The first Sazerac I ever ordered was in 2008 at a bar in Brisbane, Australia, called The Bowery, one of the only places making serious cocktails at the time. Like many of my bartending compatriots, during the early days of the cocktail revival I pored over David Wondrich’s Imbibe and did countless hours of my own research. I’d heard of the Sazerac. I did not, however, expect my order to be met with an automatic response in the form of a question: “New York or New Orleans style?”
“New Orleans style,” in the Australian vernacular, means 100 percent whiskey. The so-called “New York–style Sazerac” or “New York Sazerac,” which is typified by a split base of rye whiskey and brandy in equal proportion, was, and remains, the standard version in Australia. Today, it’s so ingrained in the Australian bartending psyche that if you want a Sazerac as it would be served anywhere else—i.e., “New Orleans style”—you have to ask for it specifically. Before I set foot in The Bowery, I’d never heard of it.
The written record of the New York Sazerac is, unsurprisingly, muddled. In New York, the drink’s logical birthplace, there are scattered references to the split-base formula and its attendant name. For example, Milk & Honey, one of the most influential cocktail bars in America, had the “New York” version on the menu in 2013 when it moved to the Flatiron District. (The bar’s original location on Eldridge Street famously had no menus.) The New York Sazerac also appears as a variant in Milk & Honey alumnus Sam Ross’ Bartender recipe app—but then again, he’s Aussie. More recently, beloved Harlem bar 67 Orange Street’s cocktail list also featured a New York Sazerac with a split base.
But apart from these few examples, influential as they may be, almost all other references to the drink come from Australia. A 2015 article in Australian Bartender magazine, the country’s primary industry glossy, is the top result on Google when searching “New York Sazerac” (quotes included). Difford’s Guide, the world’s largest online repository of cocktail recipes, makes no mention of a “New York Sazerac” anywhere in its thousands of entries, despite a split-base variation appearing as a personal preference of British founder Simon Difford.
On a visit to New York in 2012 I inquired around town about the city’s variation. No one I spoke to had ever heard of it. (Clearly, I didn’t visit Milk & Honey.) There, it seemed, as in other American cities I visited, the standard version was 100 percent whiskey-based. Steve Schneider, former bartender at New York’s Employees Only, who has probably pumped out more Sazeracs in the Big Apple than any other living bartender, told me the standard at EO was always made with rye. “I’ve made a lot of split-based Sazeracs,” he says, “but that’s mostly since leaving New York, and I’ve never heard someone call it a ‘New York Sazerac.’”

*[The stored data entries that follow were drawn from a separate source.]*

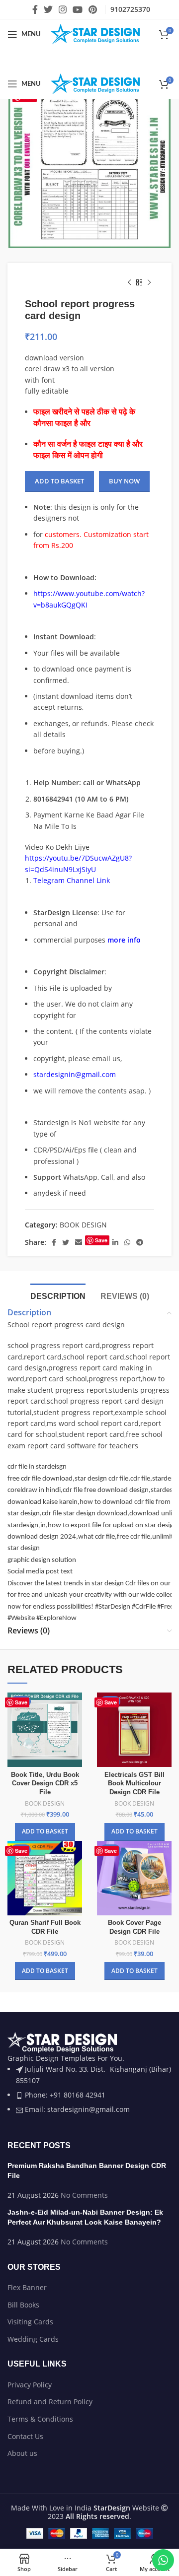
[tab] (58, 1295)
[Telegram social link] (139, 1242)
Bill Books (23, 2304)
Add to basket (59, 480)
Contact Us (25, 2436)
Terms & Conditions (40, 2419)
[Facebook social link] (35, 9)
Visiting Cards (30, 2321)
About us (22, 2453)
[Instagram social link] (63, 9)
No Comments (84, 2195)
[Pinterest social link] (93, 9)
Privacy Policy (29, 2384)
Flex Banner (27, 2287)
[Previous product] (129, 283)
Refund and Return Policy (49, 2401)
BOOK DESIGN (83, 1224)
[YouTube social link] (78, 9)
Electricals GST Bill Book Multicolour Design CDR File (134, 1783)
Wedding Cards (33, 2339)
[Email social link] (78, 1242)
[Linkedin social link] (115, 1242)
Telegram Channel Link (71, 880)
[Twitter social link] (48, 9)
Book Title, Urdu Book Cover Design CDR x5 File (45, 1783)
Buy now (124, 480)
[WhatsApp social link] (127, 1242)
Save (101, 1240)
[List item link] (89, 2078)
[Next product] (149, 283)
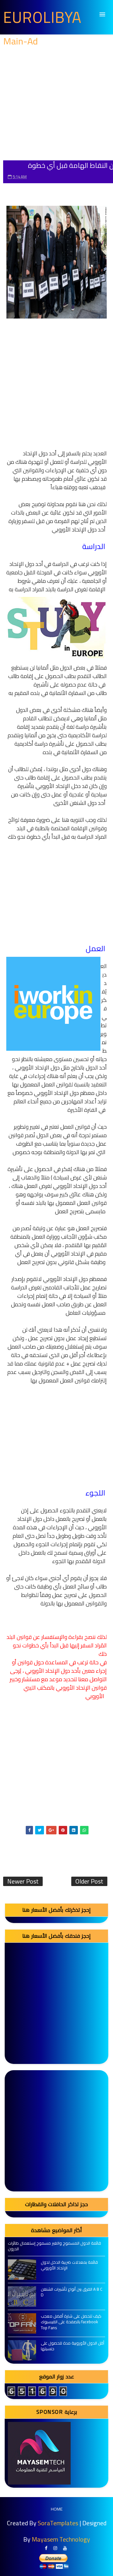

To better understand why Australians might associate the split-base Sazerac with New York, it’s important to note that cocktail culture here is relatively new. In the early 2000s, when Australia’s first dedicated cocktail bars were opening, young bartenders, keen to hone their craft but lacking mentorship from an older generation, turned instead to books. Chief among them was Dale DeGroff’s The Craft of the Cocktail, one of the most influential works of the early cocktail revival.
Within its pages, DeGroff’s only recipe for the Sazerac features a split base of rye and Cognac. He doesn’t refer to it as a “New York” version; he simply states that he has modified the traditional rye drink to his own liking with a measure of brandy. But it’s not hard to imagine young Australian bartenders, looking to New York for inspiration, dubbing a recipe from one of the city’s greatest living bartenders “New York style.”
The story in the U.K. appears to be similar, and may be the conduit through which we learned of the “New York Sazerac” here in the Antipodes. Russ McFadden, a bartender at London’s Match—a venue that was, in the mid-2000s, an influential bridge between the ’tini culture of the ’90s and the ultraserious classics of the 2010s—also points back to DeGroff. “I am not 100 percent sure, but I think Dale DeGroff started it off,” he says. “We had the ‘New York Sazerac’ on the list because he described it as the best of both worlds.” Bartenders like McFadden also played a role in popularizing the drink by this name in Australia. Like many from the U.K. at the time, he emigrated to Melbourne in 2008, where he opened an outpost of Match, passing along the “New York Sazerac” as the standard recipe to dozens of young Aussie bartenders.
I’m not sure if our version of the Sazerac, now itself a bona fide modern classic, will ever properly catch on in New York. But to countless bartenders in Australia and the U.K., DeGroff’s split-base version will always be the standard. In retrospect, the fact that New York was so prominent in the title should’ve been a dead giveaway that the drink was not actually “New York style.” As a New Yorker friend of mine’s mother once sagely advised, “If it says ‘New York style,’ it ain’t New York style.”